Collected data
....
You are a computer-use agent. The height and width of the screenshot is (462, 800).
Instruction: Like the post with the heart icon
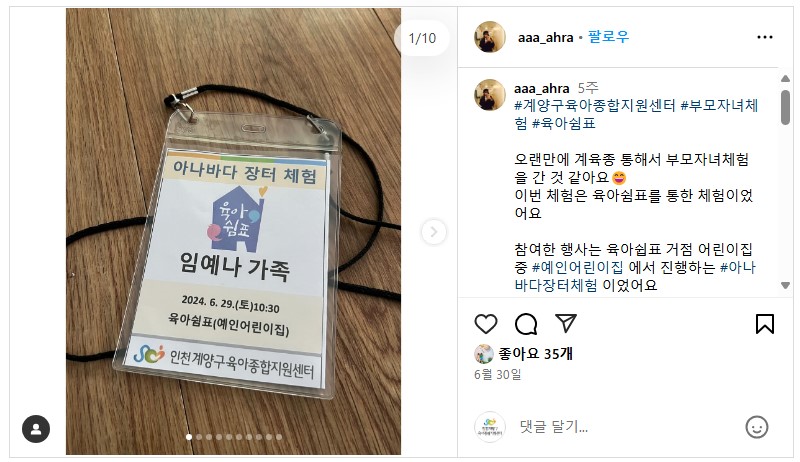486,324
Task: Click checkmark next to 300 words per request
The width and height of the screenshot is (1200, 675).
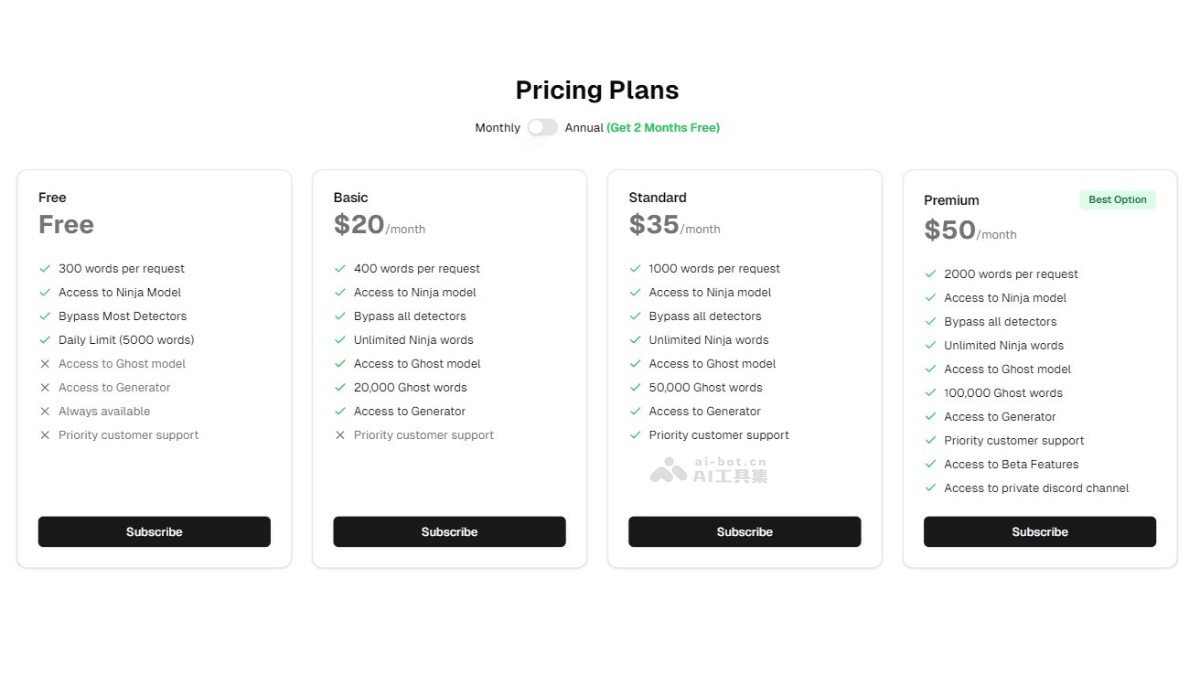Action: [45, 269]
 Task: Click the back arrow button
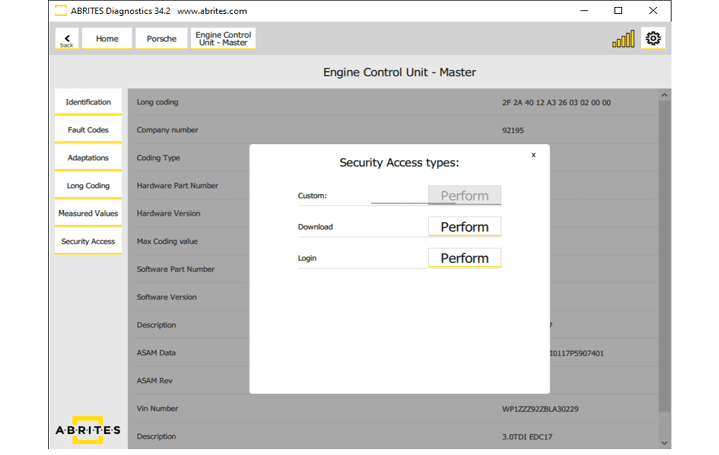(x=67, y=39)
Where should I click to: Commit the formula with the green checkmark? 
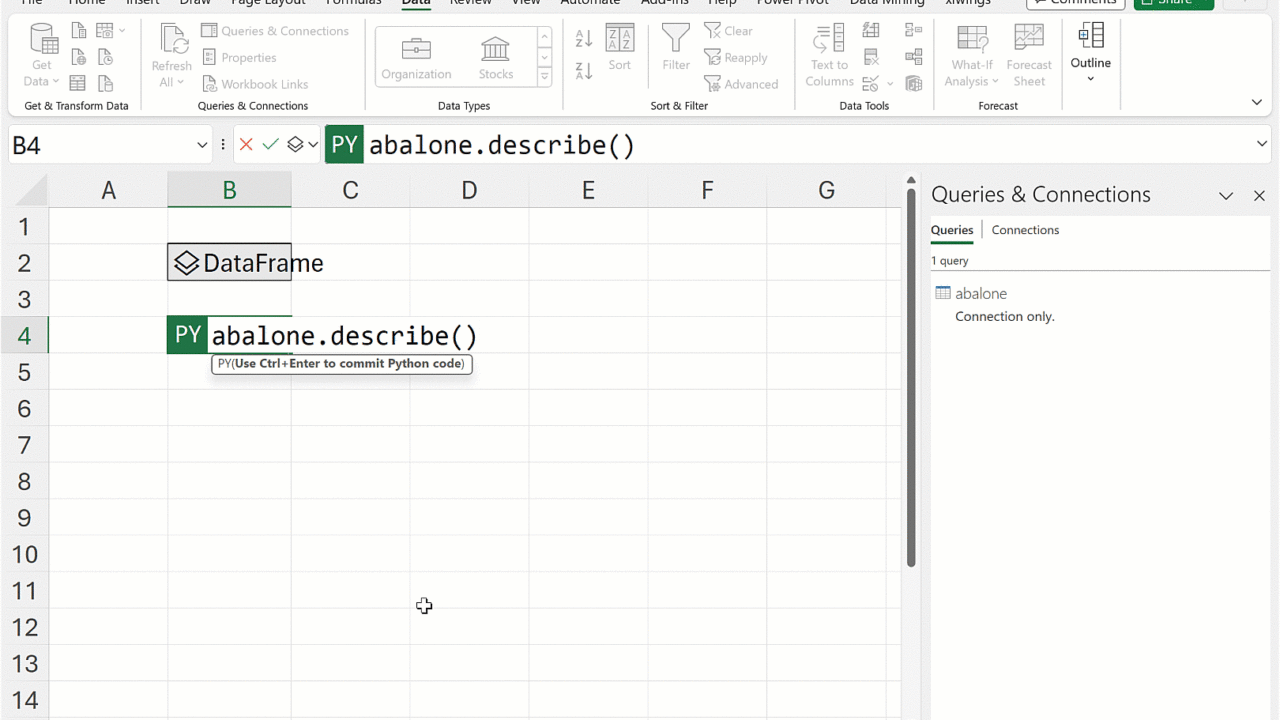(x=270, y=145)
....
* **TO DO**:
Could you write out exactly the lines running from the one with "Task: Click the back arrow button" through the last line of the data above, both ends kept, and omit any picture?

* **OUTPUT OF THE EXERCISE**:
 Task: Click the back arrow button
(x=67, y=39)
Where should I click to: Commit the formula with the green checkmark? 
(x=270, y=145)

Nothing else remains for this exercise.